Terres Vertes is an exploration of the materiality of paint and the colour interactions of these naturally occurring pigments.
David Mullen uses a variety of different ‘terres vertes’ or ‘green earth’ pigments for the starting point for this painting. Green earth pigments can be found in many different European countries and are a mixture of ferrous silicates in aluminium and magnesium clays.
The resulting colours can range from brownish greens to bright almost turquoise greens. Along with iron oxide pigments such as ochres and siennas they are the most readily available naturally occurring inorganic pigments for painters today. The slight sandy texture in the indigo is due to the paint being handmade by the artist himself.
First used by the ancient Romans, terres vertes has been identified on wall paintings at Pompeii. In the Middle Ages one of its best-known uses was in the underpainting of flesh tones.
David deals with the relevance of contemporary painting and abstraction. A desire to reduce the waste created as a by-product of his paintings has led to a radical shift to make his practice more ecologically sustainable. His ambition is to create oil paintings that, if unsuccessful, could safely be put onto a compost heap rather than into landfill. The paintings must therefore be biodegradable and non-toxic.

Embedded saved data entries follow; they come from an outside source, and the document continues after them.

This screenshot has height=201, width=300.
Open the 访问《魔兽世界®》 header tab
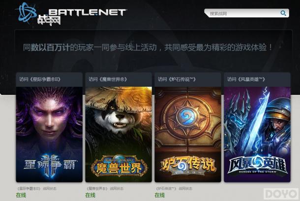pos(119,79)
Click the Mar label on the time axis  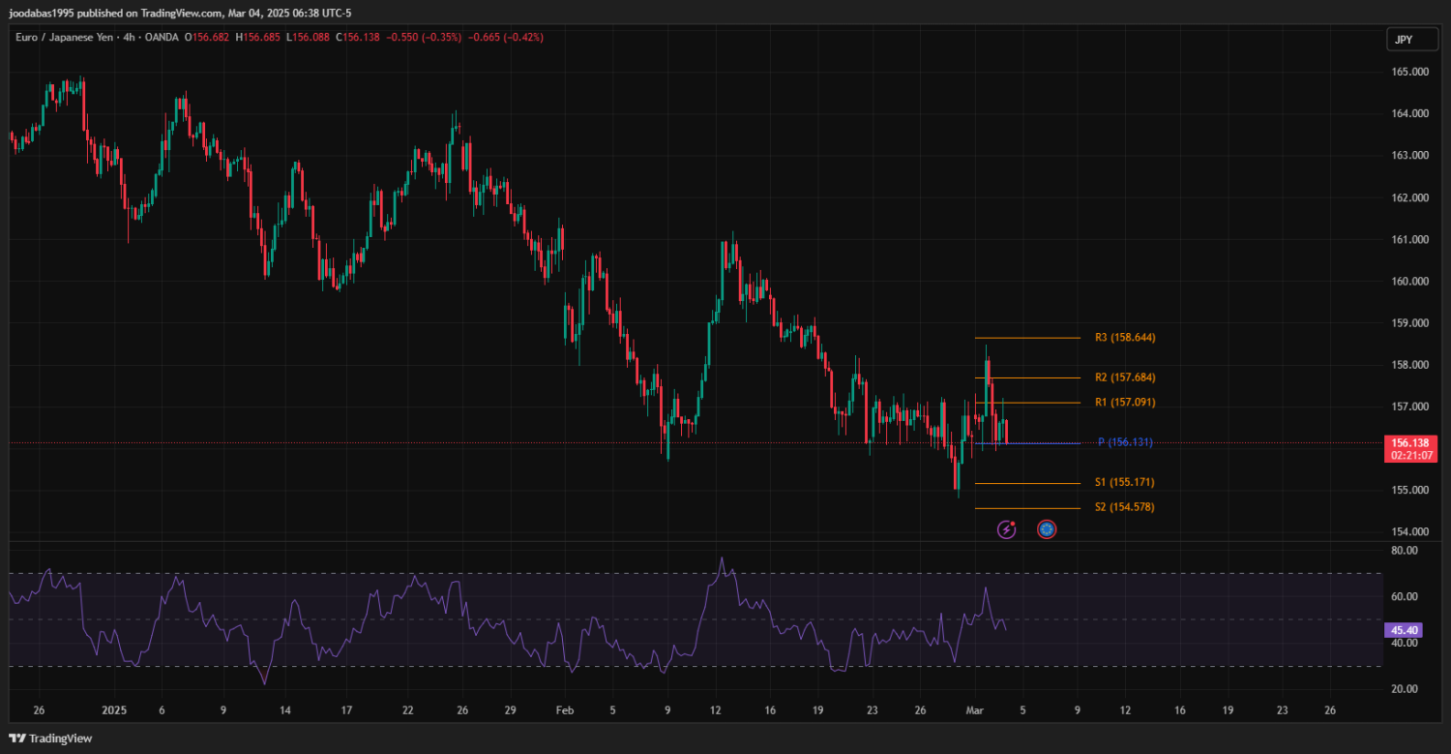tap(975, 710)
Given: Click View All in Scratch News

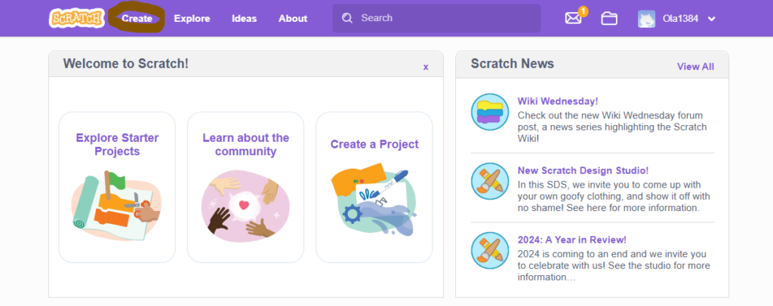Looking at the screenshot, I should point(695,66).
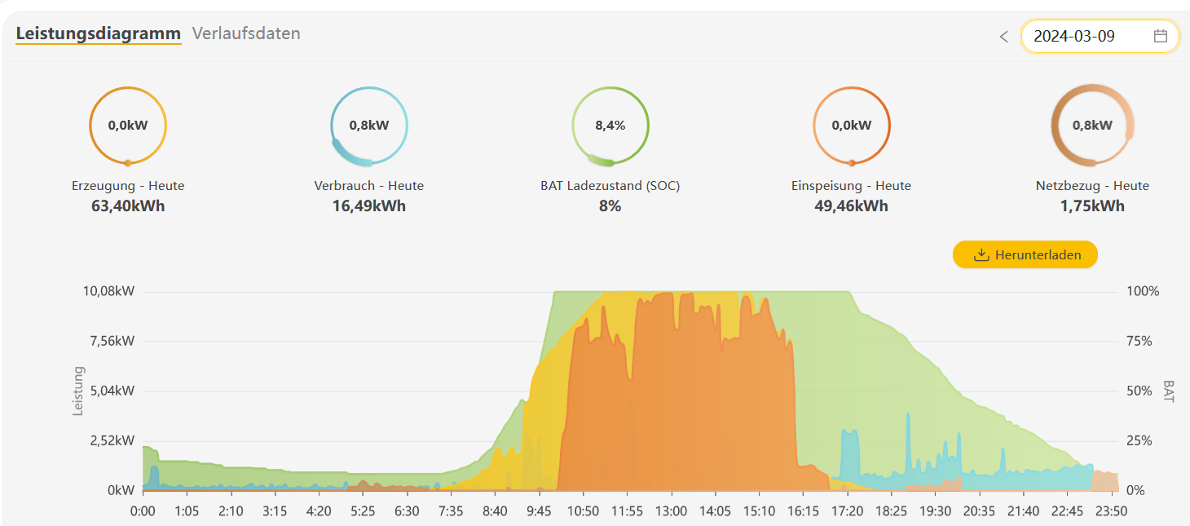Screen dimensions: 1190x526
Task: Click the Netzbezug 0,8kW gauge circle
Action: click(1092, 126)
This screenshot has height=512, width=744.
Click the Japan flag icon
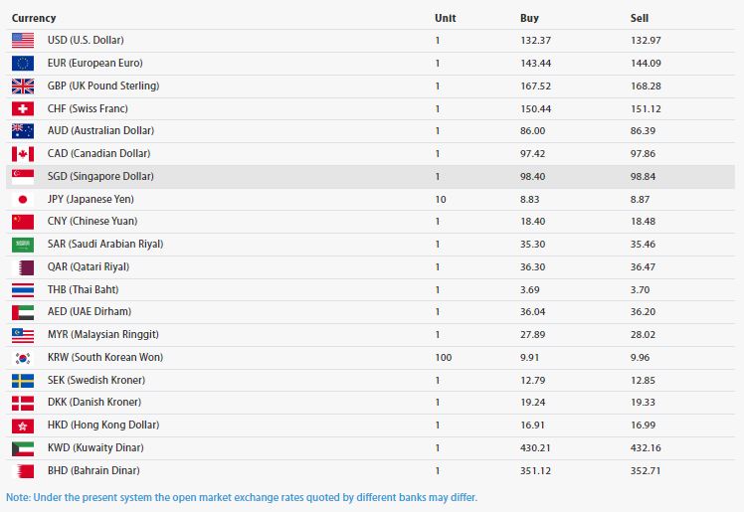click(x=23, y=199)
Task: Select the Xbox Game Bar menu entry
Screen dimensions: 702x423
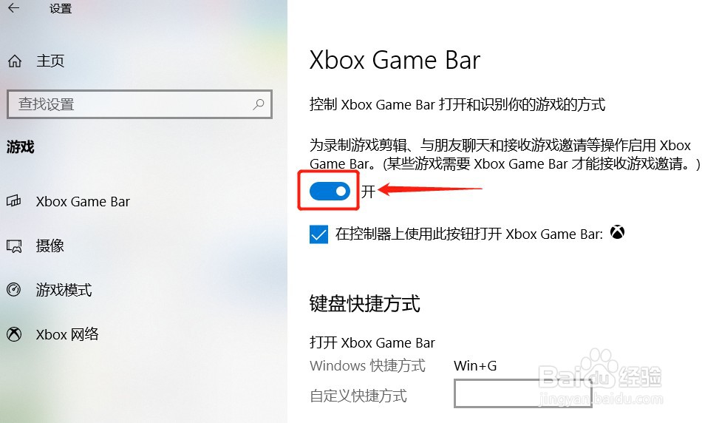Action: pos(83,201)
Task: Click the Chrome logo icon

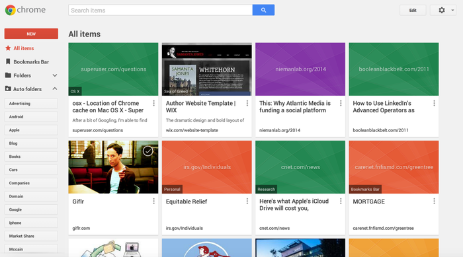Action: (x=11, y=10)
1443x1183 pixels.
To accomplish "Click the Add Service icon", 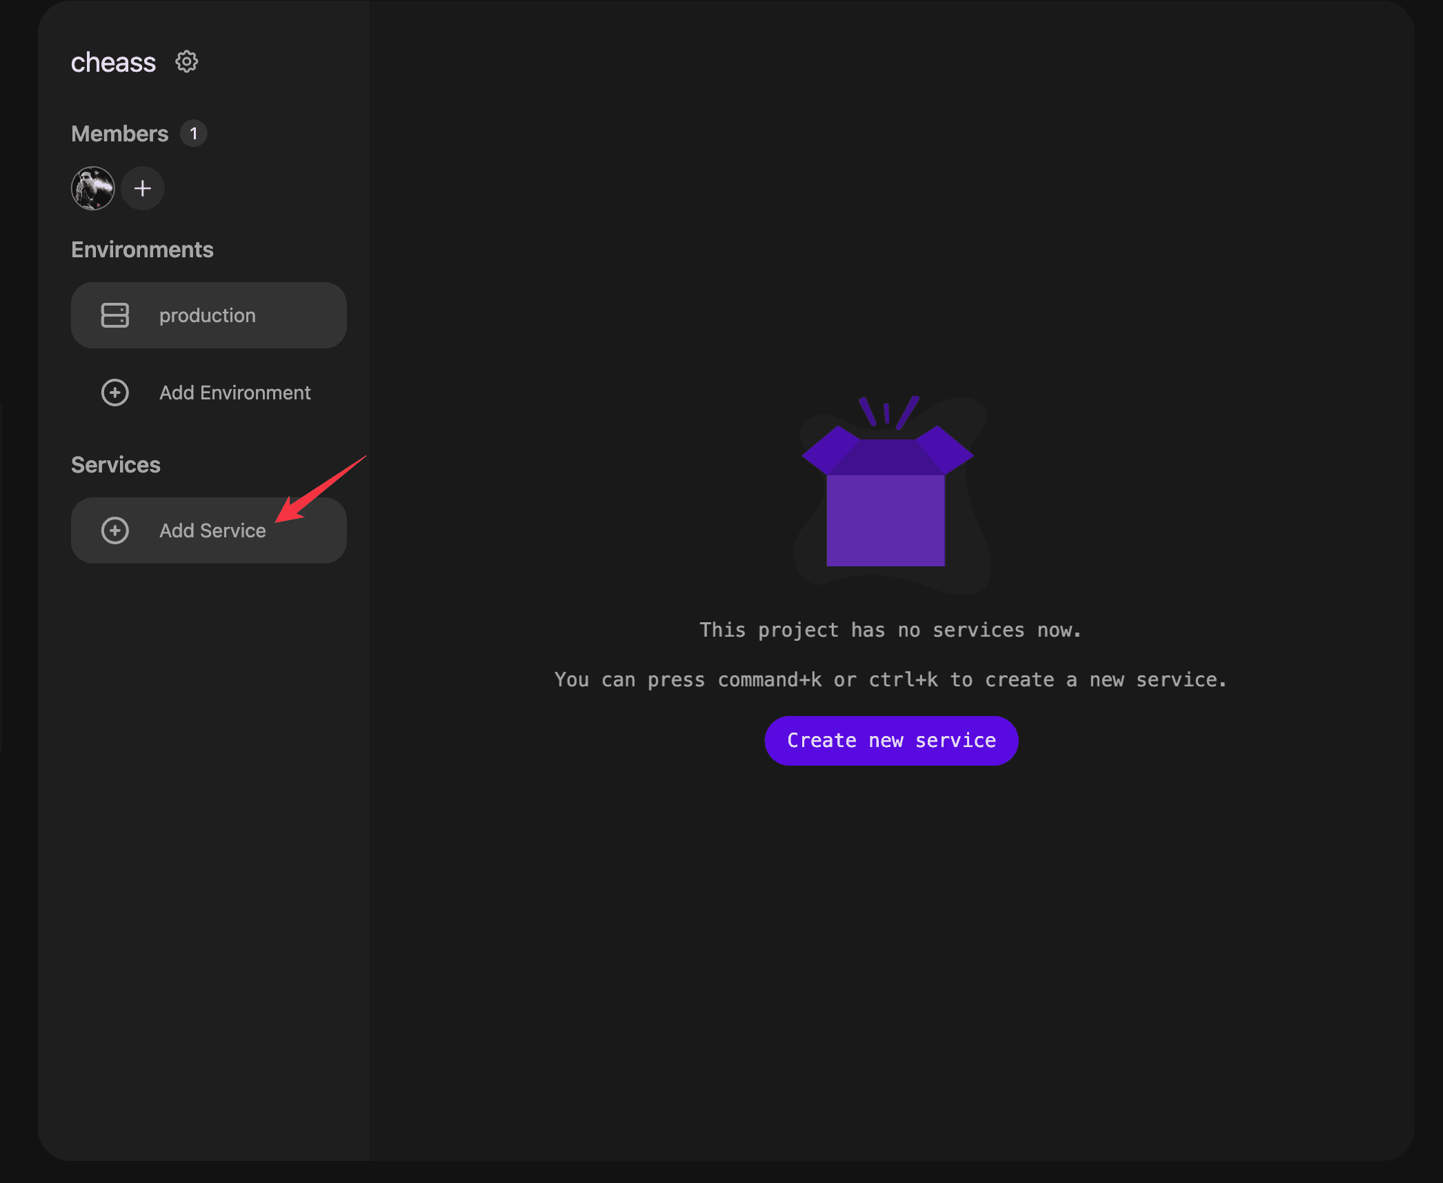I will [x=114, y=531].
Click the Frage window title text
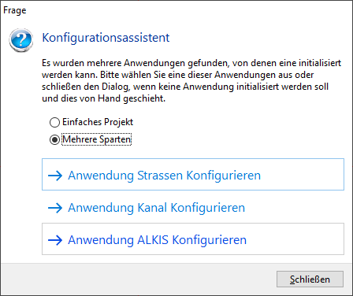353x296 pixels. (x=15, y=10)
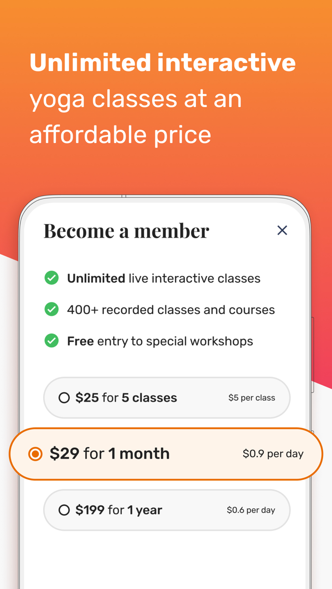The width and height of the screenshot is (332, 589).
Task: Click "400+ recorded classes and courses" text
Action: [x=171, y=310]
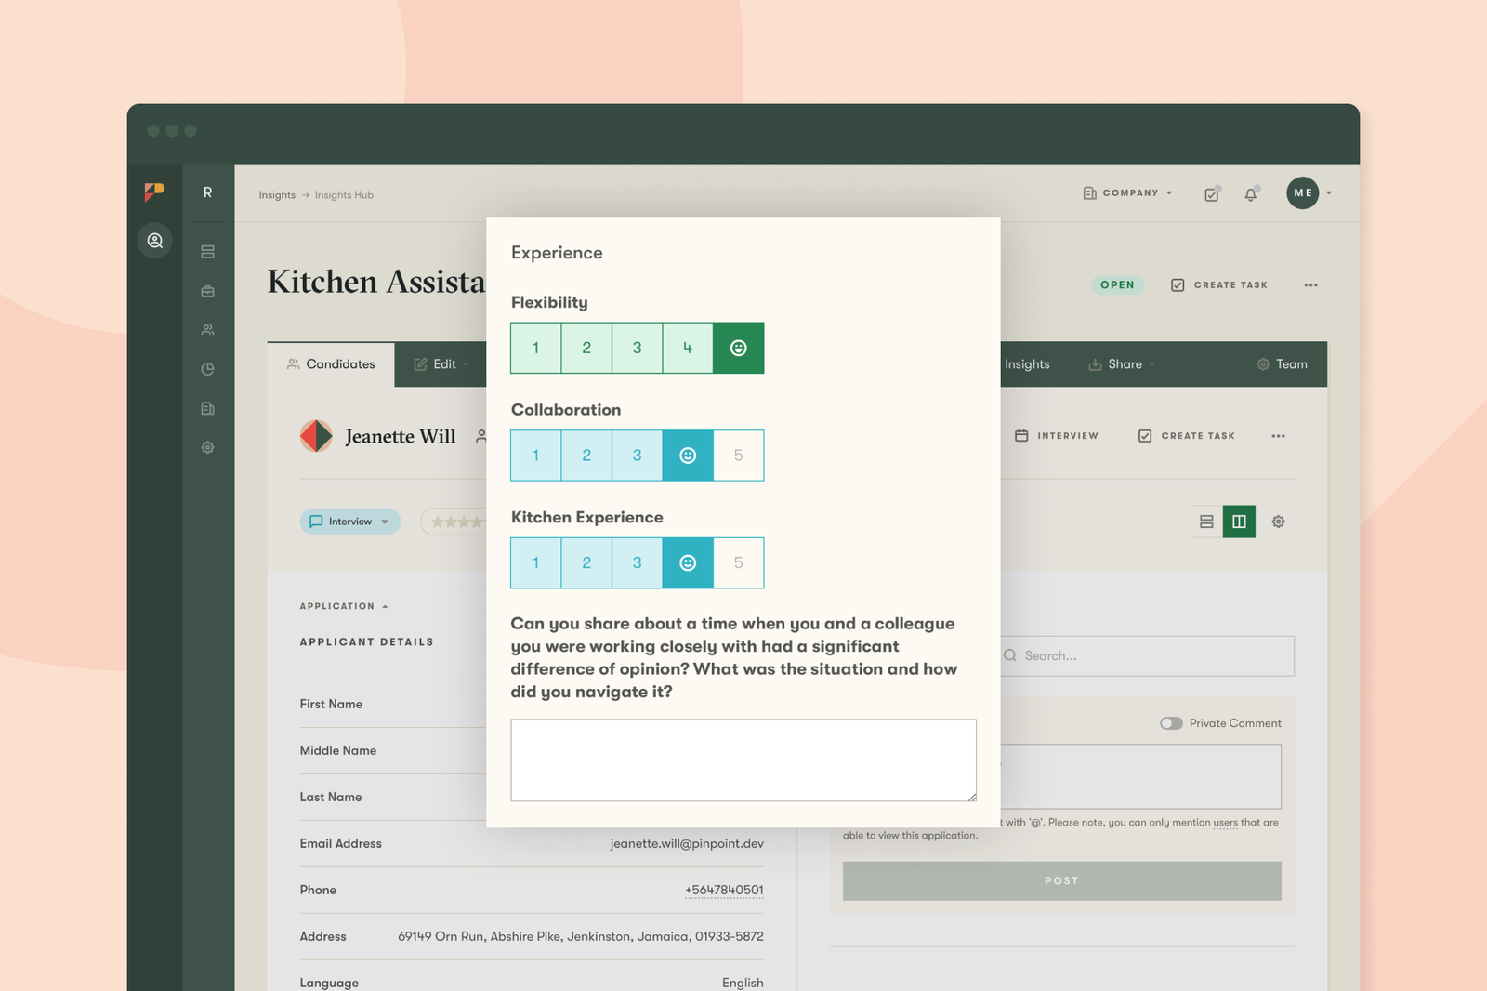
Task: Select Collaboration score 5
Action: (x=738, y=456)
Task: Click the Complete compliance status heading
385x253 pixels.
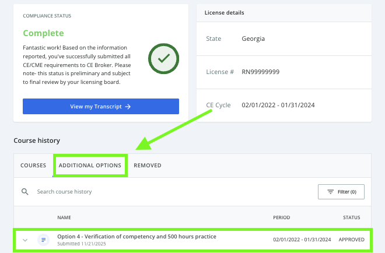Action: tap(43, 33)
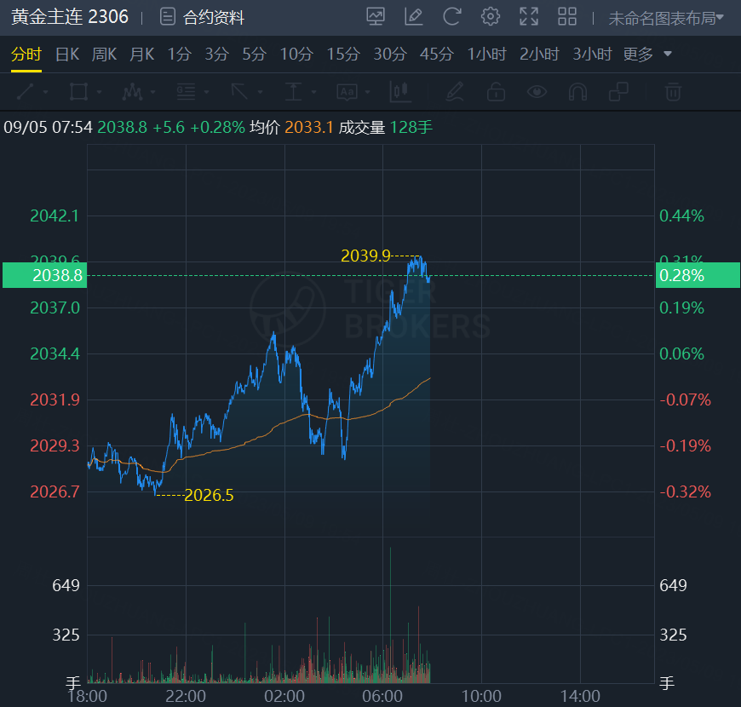Expand the 更多 time period dropdown
Viewport: 741px width, 707px height.
tap(647, 55)
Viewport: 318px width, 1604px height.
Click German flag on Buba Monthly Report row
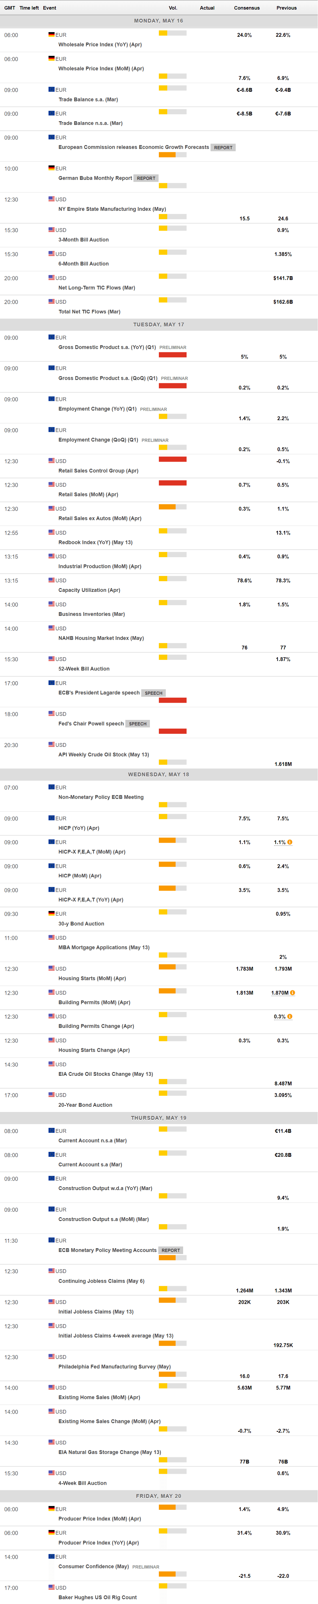point(52,167)
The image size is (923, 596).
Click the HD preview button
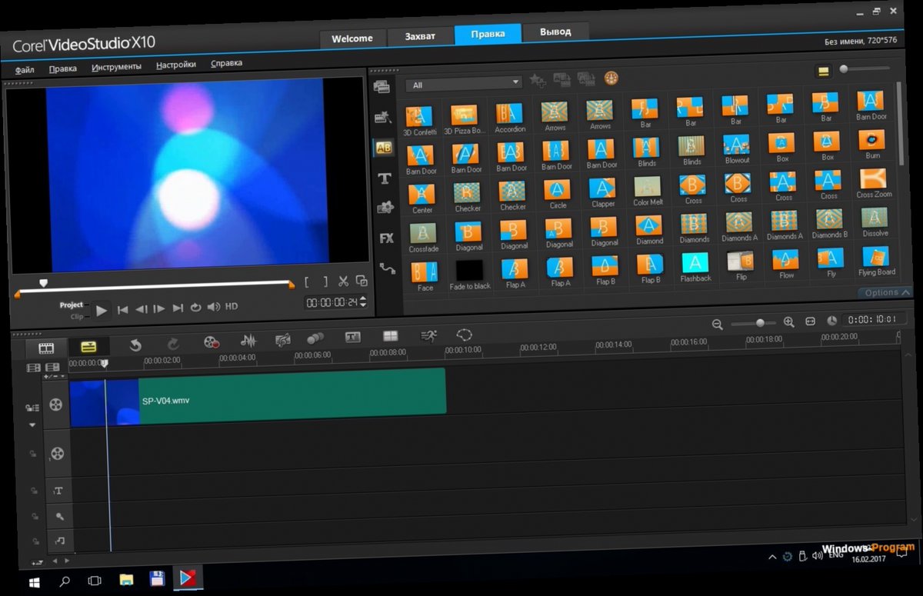(x=231, y=306)
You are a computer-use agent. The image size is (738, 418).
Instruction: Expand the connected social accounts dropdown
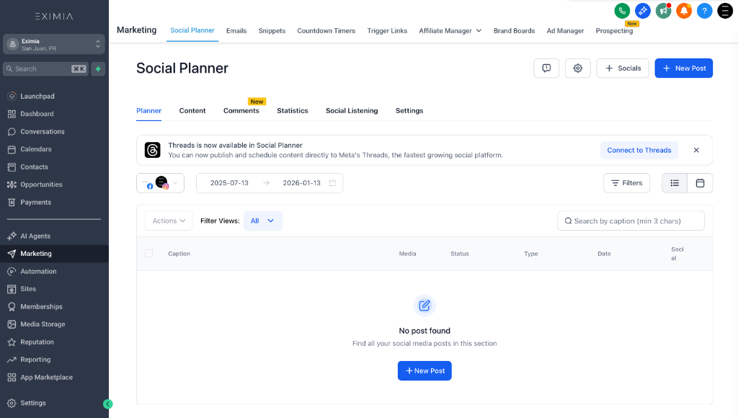click(x=175, y=183)
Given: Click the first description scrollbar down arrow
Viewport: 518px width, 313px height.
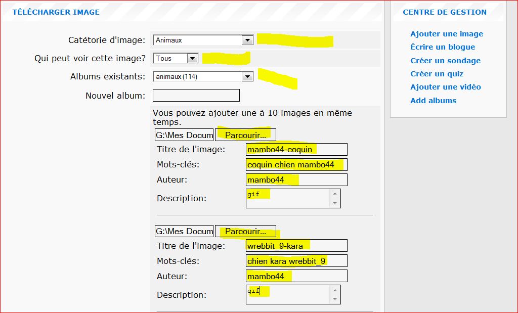Looking at the screenshot, I should click(x=335, y=203).
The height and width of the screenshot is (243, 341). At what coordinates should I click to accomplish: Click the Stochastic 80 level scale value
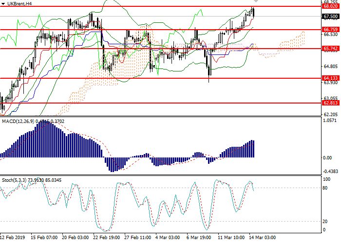click(327, 188)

This has allowed him to cultivate his long-standing interest in colour and the materiality of paint, by forcing him to use natural earth pigments and organic pigments synthesised from plants, such as woad, weld and madder. The ultimate goal is to make paintings using pigments synthesised from plants grown in compost containing previous paintings.
BA Painting, Camberwell College of Arts.
MFA Fine Art, Goldsmiths.
Awards: Shortlisted for the 2019 HIX award.